このような、受診者に対する検査環境を考慮しているデザインが評価され、Pe.ru.ruシリーズは2007年度と2009年度にはグッドデザイン賞を受賞。潮見氏は、「マンモグラフィの受診者は、我々の想像以上に環境や痛みに敏感であることが多い。そのような受診者からも、Pe.ru.ruによる検診は快適だったと言って頂けている」と語った。
撮影する技師にとっても優しい装置
通常の圧迫板に加え、標準で備わっている小乳房用スロープ圧迫板。このパーツは、受診者の大半を占める日本人のために作られたものだ。独自の成型技術により、多面スロープ形状を実現しており、操作者の手が挟まることなく引き抜ける。そのため、薄い乳房のMLO撮影でも、乳腺を十分に伸展することができ、適切なポジショニングでの撮影が可能となっている。
同センターでは7割ほどの受診者が小乳房用スロープ圧迫板による検診を受けている。そのため、診療放射線技師もまた、小乳房用スロープ圧迫板による恩恵を享受しているという。「日本人には乳房の薄い方も多い。従来の装置の圧迫板では、薄い乳房の場合、乳房をつかむ技師の手の方が先に挟まってしまう中で、乳腺を伸展させなければならなかったため、手に痣ができてしまうケースも稀ではなかった。現在は、Pe.ru.ruの小乳房用スロープ圧迫板のおかげで、痣ができることはほとんどなくなった」同室副主任の有本氏は晴れやかに語った。
「受診者が緊張して力が入っていると、画像を見れば胸筋の写り具合で分かる」と潮見氏は語る。それほどポジショニングが画質に与える影響は大きい。診療放射線技師にとって、ポジショニングのしやすさは重大なファクターなのである。

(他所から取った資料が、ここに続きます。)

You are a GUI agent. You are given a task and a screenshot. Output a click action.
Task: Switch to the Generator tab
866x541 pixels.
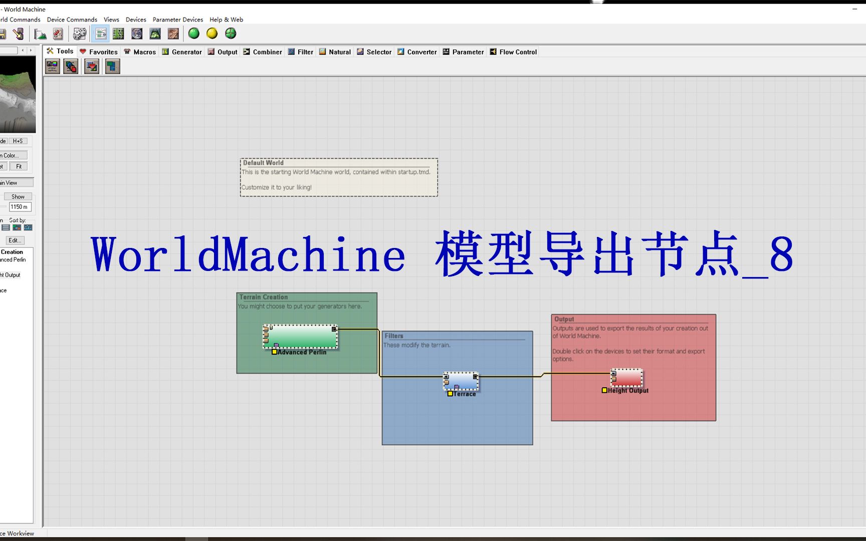[182, 52]
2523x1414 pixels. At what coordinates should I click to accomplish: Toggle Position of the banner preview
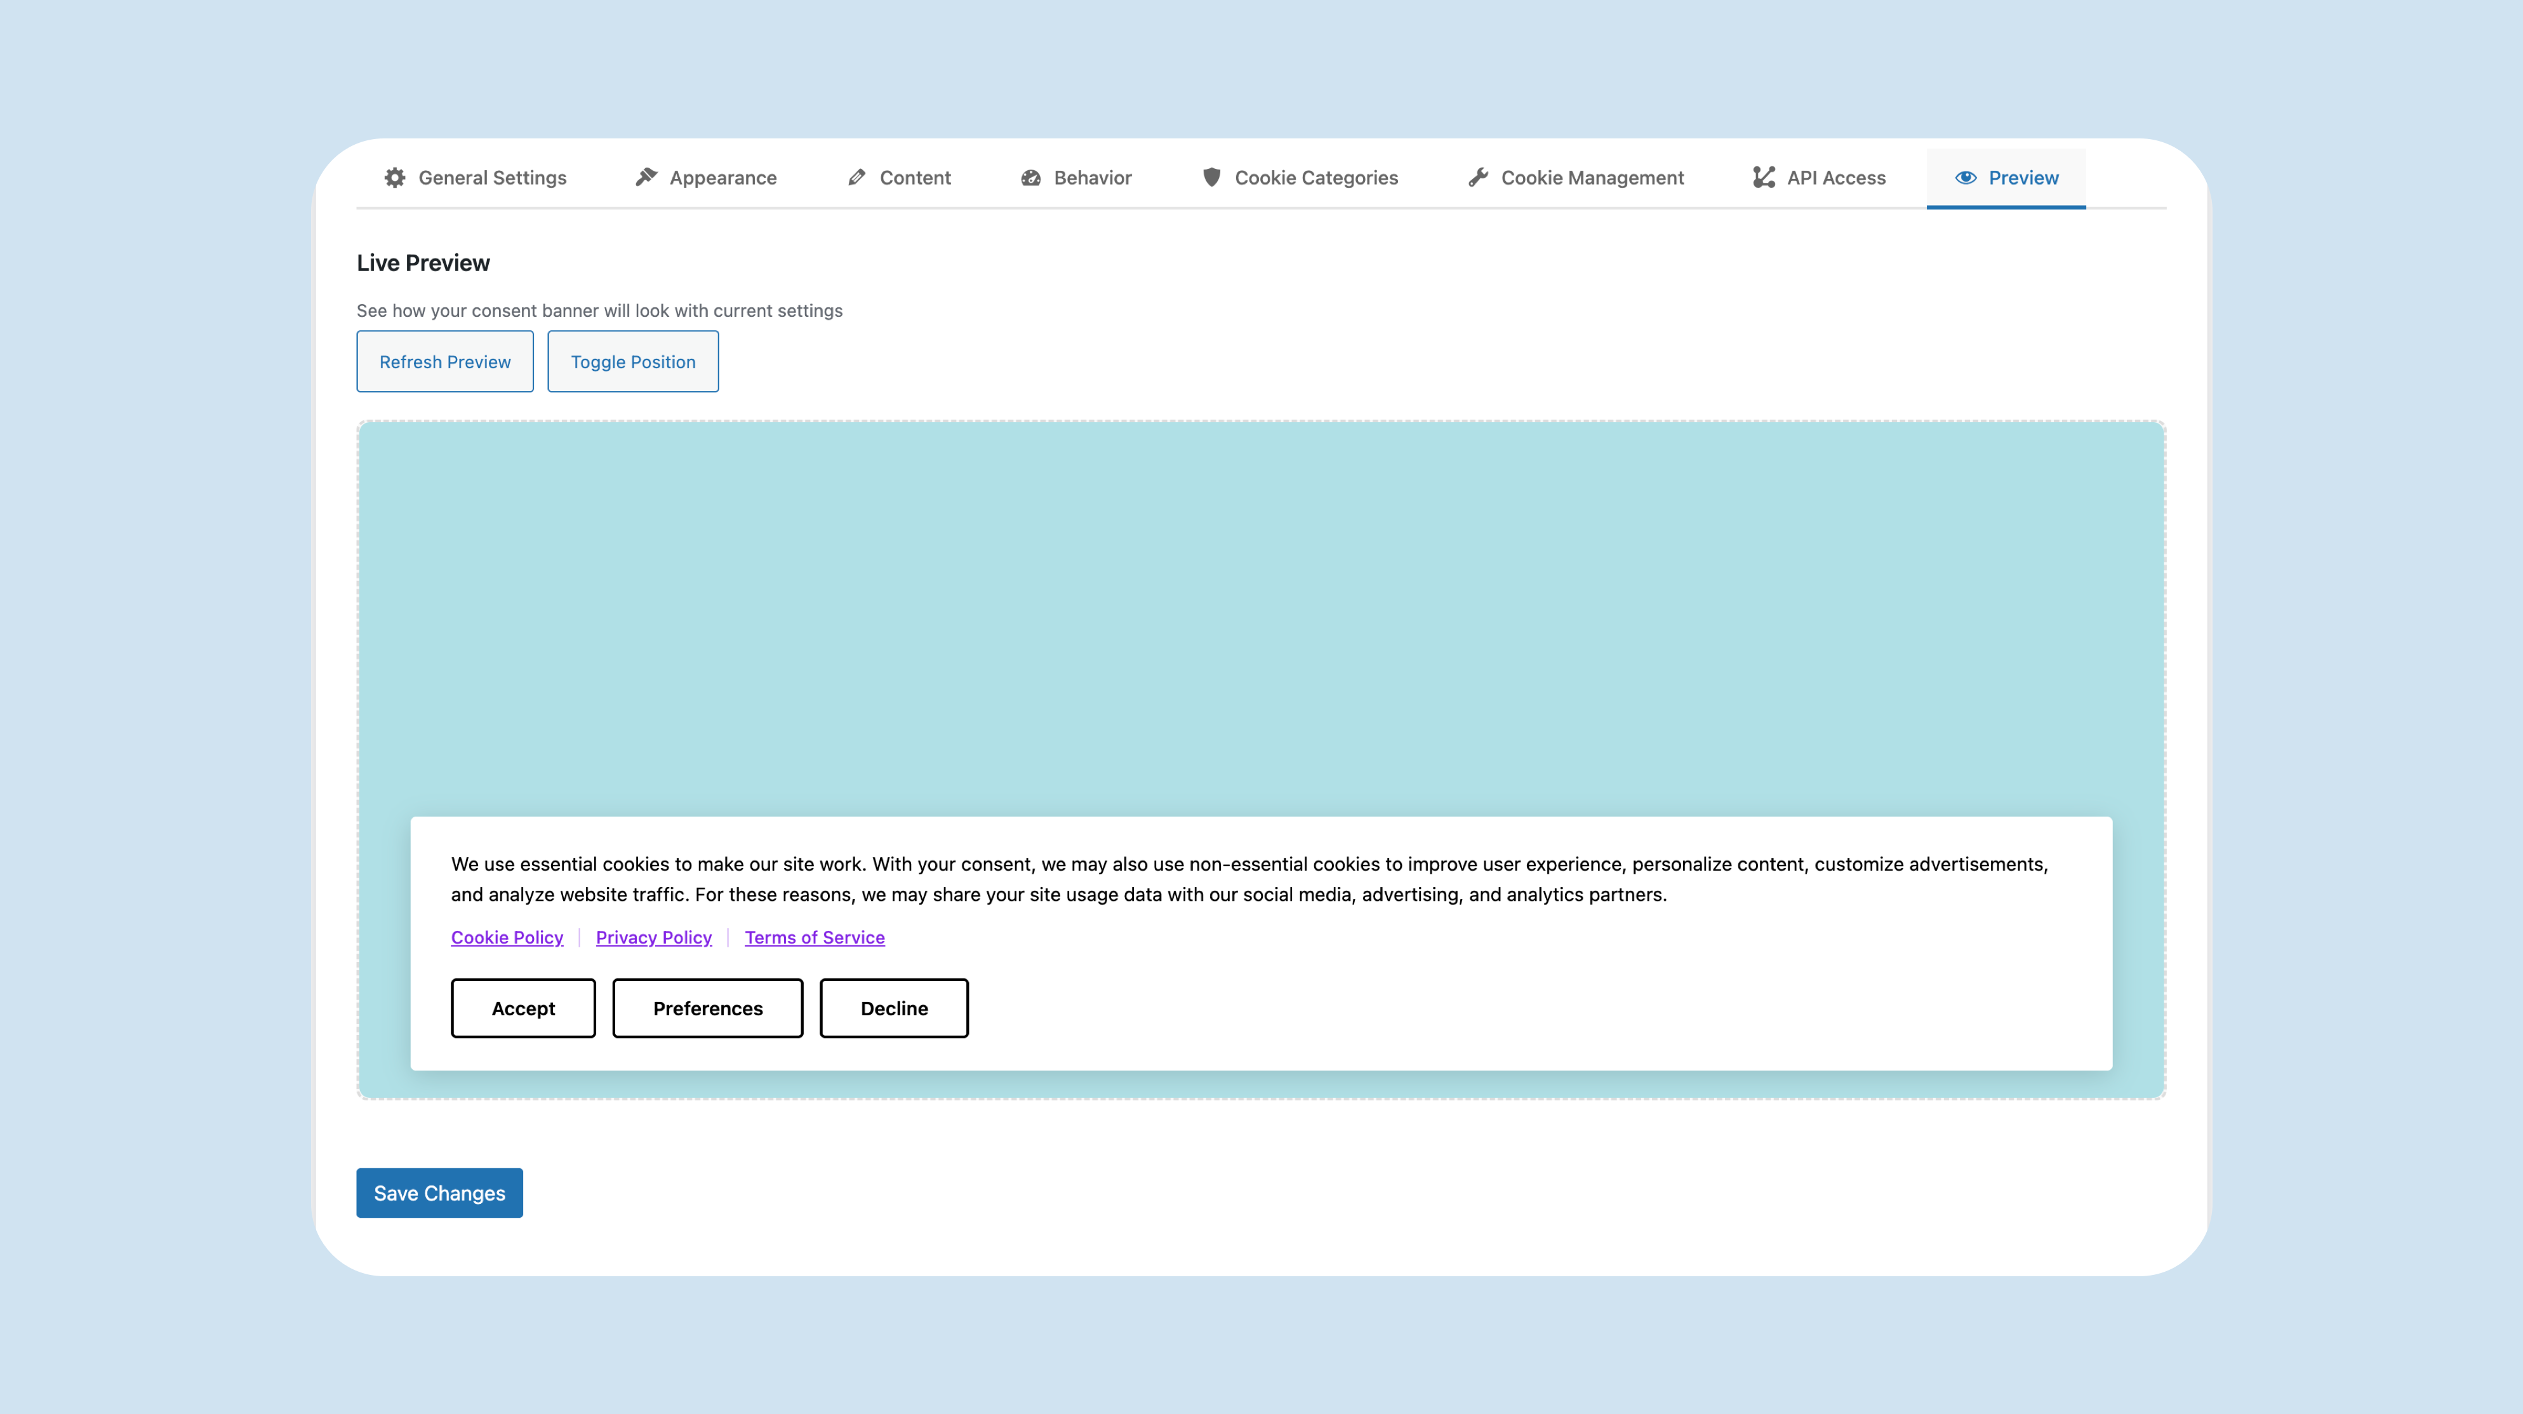coord(633,361)
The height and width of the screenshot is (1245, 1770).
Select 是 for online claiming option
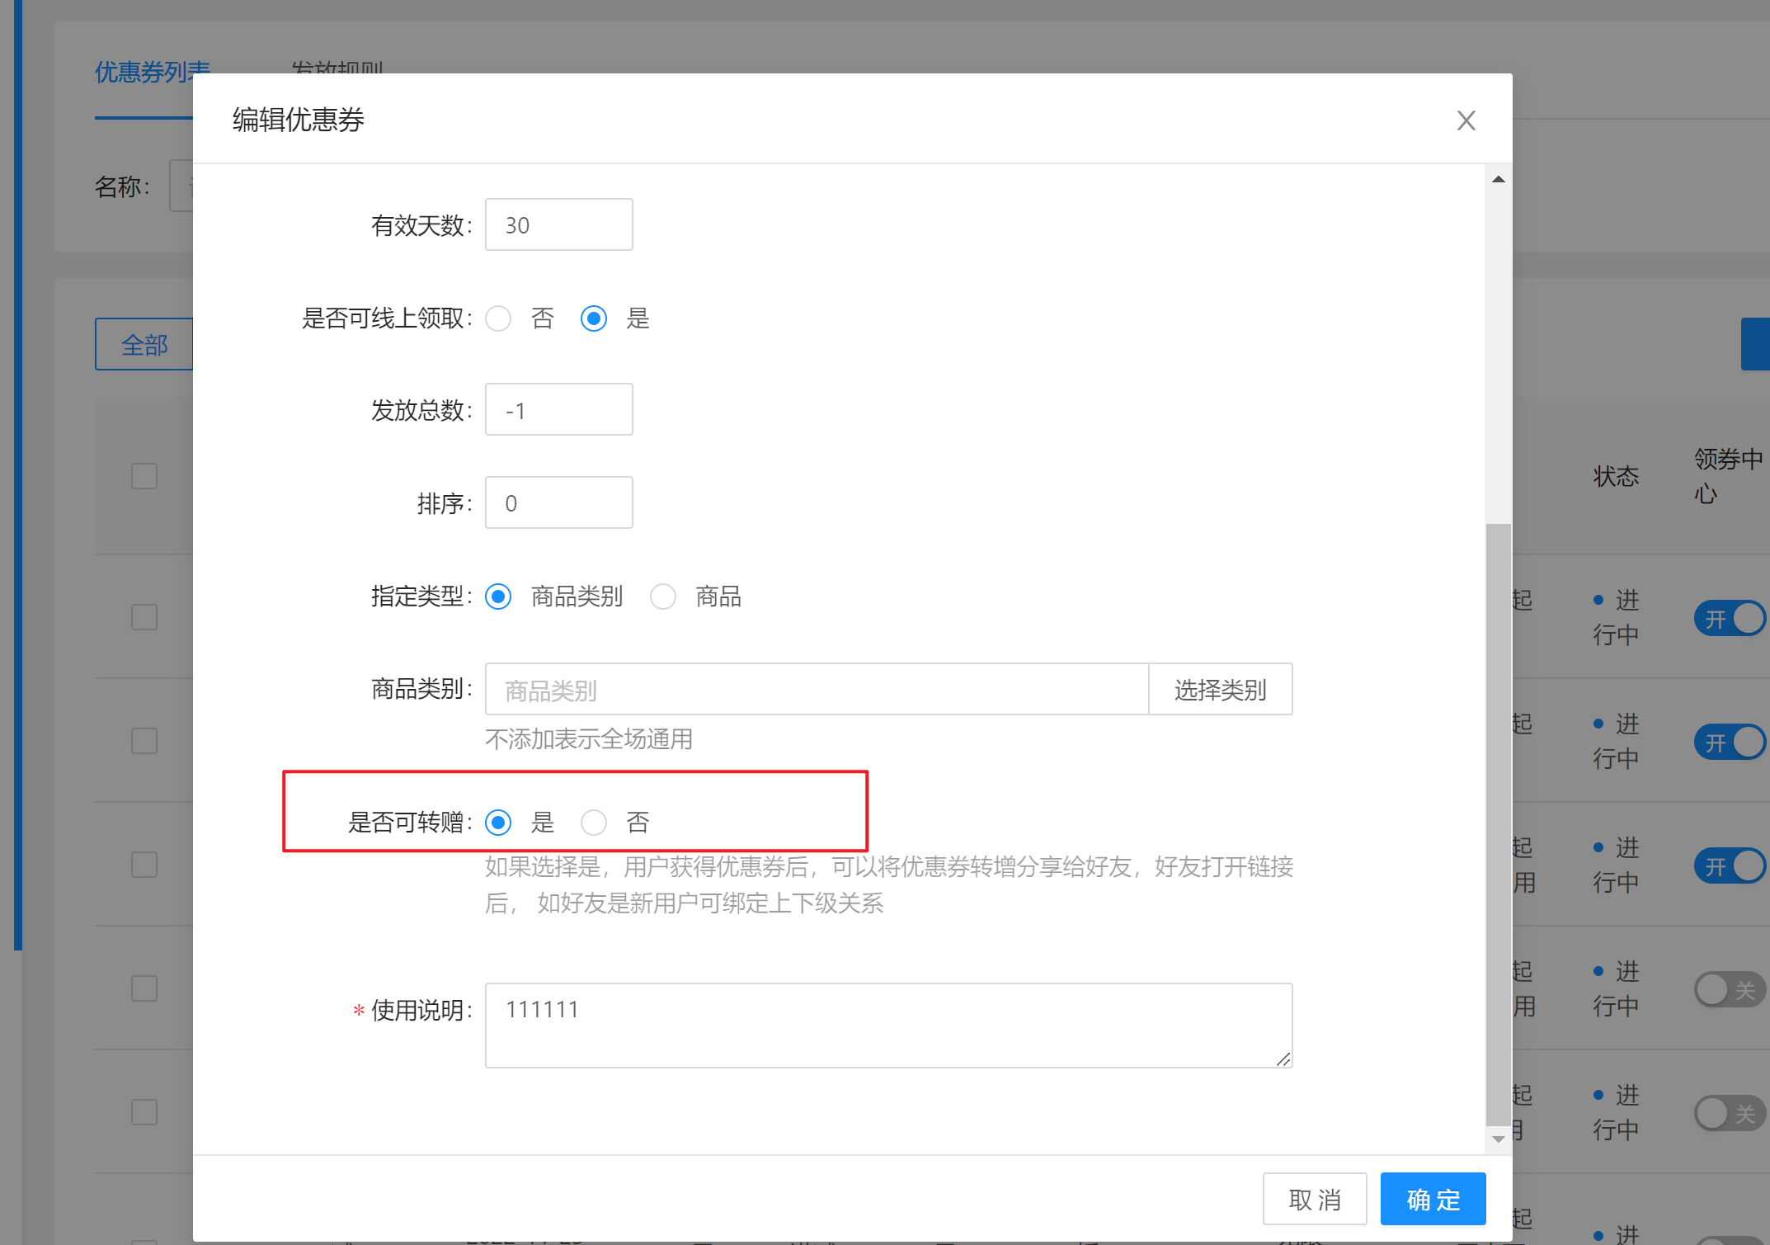click(x=594, y=318)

Pe.ru.ruでは受診者の乳房のポジショニングさえ決定すれば、後は適切な条件が自動的に選択される。そのため、診療放射線技師は安心してポジショニングに専念することが可能だ。また、表示が全て日本語なので、万が一のエラーの際も落ち着いて迅速に対応できる。同センターでは圧迫の際、受診者の様子を見ながら、常に声かけし、リラックスして検査を受けて頂けるように工夫している。診療放射線技師の余裕のあるポジショニングや対応が、そのまま受診者の安心へとつながっているのだ。
乳がん撲滅のために !
「我々の最終目標は、乳がんで死亡する患者を減らすことである」と潮見氏は語る。目標の実現には早期発見が不可欠であり、Pe.ru.ruはその手段として存在する。さらに潮見氏は、「マンモグラフィに不安を持っている方にも乳がん検診の重要さを理解して頂いて、まずは検査を受けて頂くこと。そして、1度Pe.ru.ruによる検診を受けた方が、「これならこれからも受けてみたいわ」と思って定期的に受診して頂くことが何より重要であり、ご家族やご友人にもお勧めして頂けるとさらによい」と、Pe.ru.ruへの今後の期待感を語っていた。